Data Management
Google is deeply engaged in Data Management research across a variety of topics with deep connections to Google products. We are building intelligent systems to discover, annotate, and explore structured data from the Web, and to surface them creatively through Google products, such as Search (e.g., structured snippets, Docs, and many others). The overarching goal is to create a plethora of structured data on the Web that maximally help Google users consume, interact and explore information. Through those projects, we study various cutting-edge data management research issues including information extraction and integration, large scale data analysis, effective data exploration, etc., using a variety of techniques, such as information retrieval, data mining and machine learning.
A major research effort involves the management of structured data within the enterprise. The goal is to discover, index, monitor, and organize this type of data in order to make it easier to access high-quality datasets. This type of data carries different, and often richer, semantics than structured data on the Web, which in turn raises new opportunities and technical challenges in their management.
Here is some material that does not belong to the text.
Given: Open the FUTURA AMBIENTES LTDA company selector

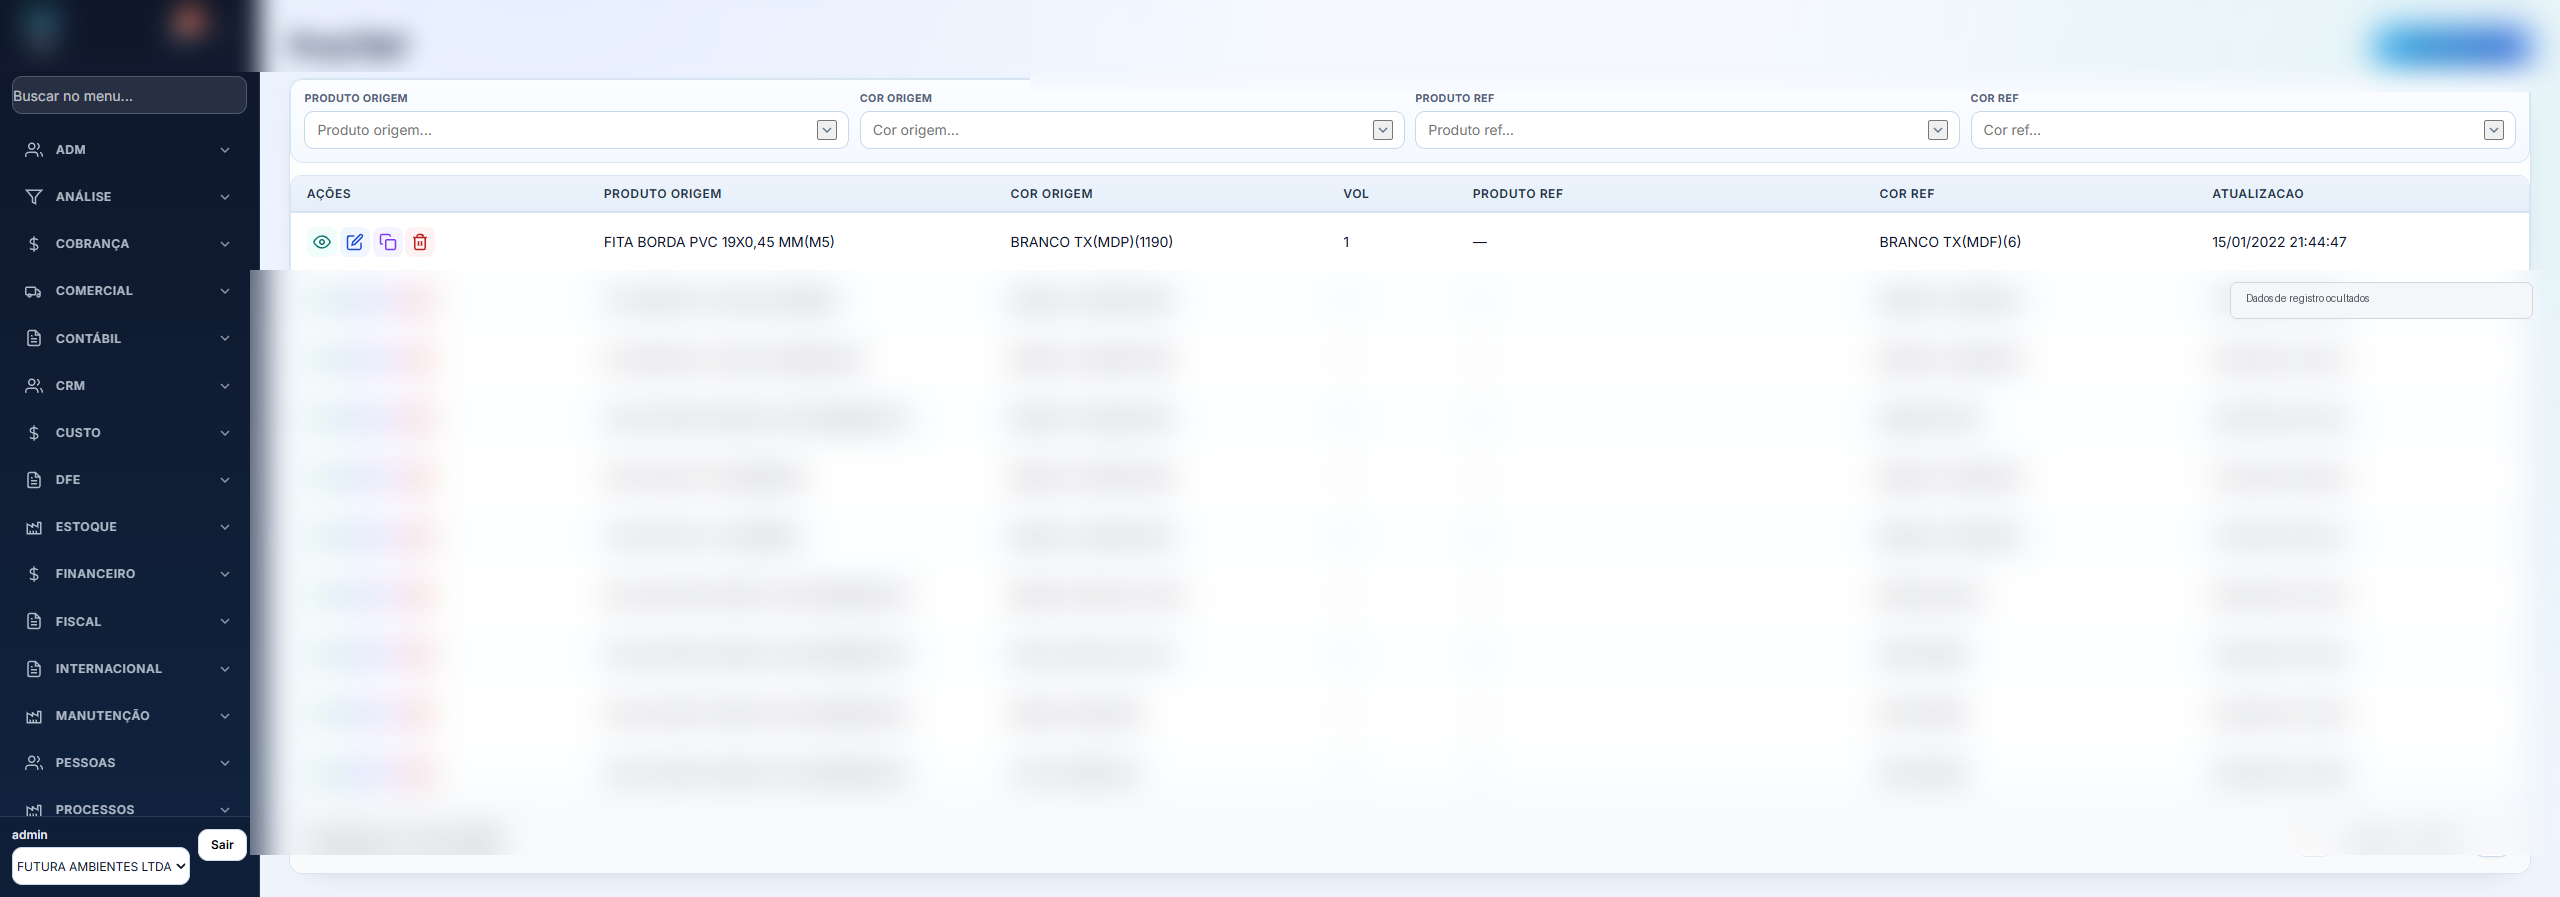Looking at the screenshot, I should 101,866.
Furthermore, Data Management research across Google allows us to build technologies that power Google's largest businesses through scalable, reliable, fast, and general-purpose infrastructure for large-scale data processing as a service. Some examples of such technologies include F1, the database serving our ads infrastructure; Mesa, a petabyte-scale analytic data warehousing system; and Dremel, for petabyte-scale data processing with interactive response times. Dremel is available for external customers to use as part of Google Cloud’s BigQuery.